Whether by default or not, Notre Dame’s undeniable No. 1 receiver entering fall camp is Torii Hunter Jr. The rising senior, healthy after injuries and primed for a breakout with a depth-chart evacuation, is now centerstage after fighting for snaps the past two seasons.
What that means remains to be seen. Most have Hunter pegged for a monster season. One listen to Brian Kelly or his offensive assistants, and you’ll likely feel the same way. Hunter has the speed to get deep, the moves to play in the slot, and the football IQ and feel for the game that made him an emergency defensive back last season.
But it’s still just a projection. His days of moonlighting are over—not just at defensive back, but on the baseball diamond at Eck Stadium. Because 2016 is about Hunter elevating his profile on the football field. He’s one of the keys to a big Notre Dame season.
TORII HUNTER JR.
6’0″, 190 lbs.
Senior, No. 16, WR
A four-star recruit and U.S. Army All-American. The MVP of The Opening. Hunter chose Notre Dame in September, picking the Irish over Arizona, Arkansas, Nebraska and Oklahoma.
A U.S. Army-All American, Hunter broke his femur during practice the week of the game, costing him an entire season as his rehab suffered a few false starts.
Freshman Season (2013): Did not see action, recovering from injury suffered at U.S. Army All-American game.
Sophomore Season (2014): Named Notre Dame’s Offensive Newcomer of the Year. Played in 10 games, missing the opening three due to a groin injury. Had seven catches for 65 yards and a touchdown, scoring against Syracuse.
Junior Season (2015): Made 28 catches for 363 yards, scoring two touchdowns. Also carried the ball five times for a total 16 yards. Completed one of three passing attempts.
WHAT WE SAID LAST YEAR
Seems pretty close, though I undersold him. I still had Prosise as a part-time slot receiver and Corey Robinson as a healthy and productive receiving option.
I’m high on Hunter, though I still put his ceiling at 20 catches. In reality, unless the Irish are an insanely productive offense, I’m just struggling to find the footballs to make Hunter happy, especially when he’s probably the fifth-best option as a pass catcher.
A redshirt season was a great thing for him. He’s basically a sophomore at this point, meaning there’s plenty of time for him to work his way up a depth chart that is pretty top-heavy right now.
We’ve heard about Hunter’s ability to make plays in space and be a versatile receiver. And he’s got the versatility to play inside and out, something that always helps when you’re looking for ways to get a player noticed.
New offensive coordinator Mike Sanford will likely see some of the same things this August that had Kelly and Mike Denbrock excited. It’d be even better if we saw those things happen on Saturdays this fall, instead of making most of his noise on the practice field.

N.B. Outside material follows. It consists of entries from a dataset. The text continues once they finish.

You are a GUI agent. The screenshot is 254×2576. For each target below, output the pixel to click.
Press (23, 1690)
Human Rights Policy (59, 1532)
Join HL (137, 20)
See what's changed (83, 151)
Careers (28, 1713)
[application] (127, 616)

There’s nobody in the way of Hunter maximizing his potential now. Combine his experience and knowledge of the offense with a fleet of young and still-learning receivers and every arrow points to a big season.
Still, some of the same challenges confront Hunter that we mentioned for Corey Holmes. Namely size and speed—a lack of size combined with very good (but not elite) speed. Again, Will Fuller can get away with being small because he’s one of the fastest football players on the planet. We’ll see if Hunter has that same ability sooner than later.
I’m not down on Hunter’s ceiling—in fact, I think he’s probably the skill player with the best chance of being named the team’s offensive player of the year (non-QB edition). But it’ll require Hunter’s explosiveness to take a jump forward, because it’s not enough to just be reliable and versatile in this offense.
I think Hunter is Notre Dame’s best bet at a 1,000 yard receiver this year. But he’ll need to prove that he’s capable of making the big play, because he’s not going to get there averaging just 13 yards a catch (he’d need 77 catches at that pace).
He showed flashes of that ability—especially getting downfield in the Blue-Gold game—this spring. And without Will Fuller to take those deep ball targets, Hunter’s speed and hands are a nice option at the X, especially if Corey Holmes is going to spend some time on the inside.
Hunter’s versatility makes him a key piece of the offensive puzzle. But after listening to Kelly this spring, it sure sounds like this is a coaching staff that wants to find a determined role for Hunter, if only to give him the opportunity to thrive.
Hunter has a fifth year of eligibility available. But Kelly made it seem as if that fifth-year might not be needed before heading to the next level. If that’s the case, expect a big season from the new No. 1.